Your goal - Gather every line in the entries below that contains the string "pixels", and copy each one out in full.

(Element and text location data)
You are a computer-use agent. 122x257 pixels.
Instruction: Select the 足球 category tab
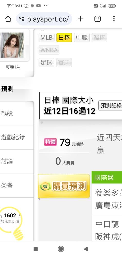coord(46,63)
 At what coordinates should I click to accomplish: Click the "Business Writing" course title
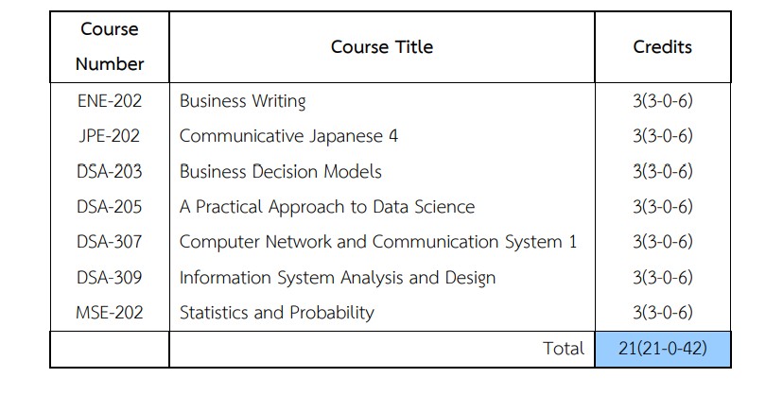click(x=242, y=100)
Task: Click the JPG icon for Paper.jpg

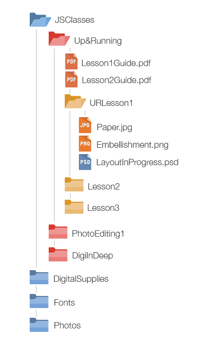Action: 85,125
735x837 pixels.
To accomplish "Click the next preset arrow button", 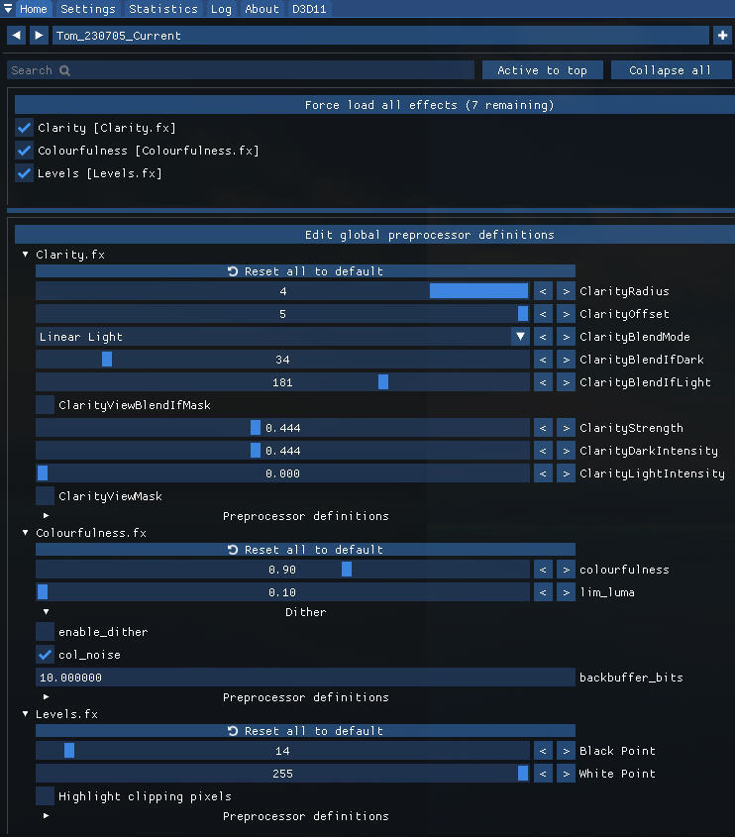I will (39, 36).
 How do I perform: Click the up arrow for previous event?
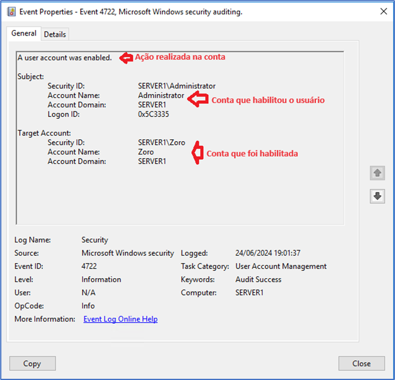point(378,173)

Solution -
You are a computer-use agent. 122x257 pixels.
735x837 pixels.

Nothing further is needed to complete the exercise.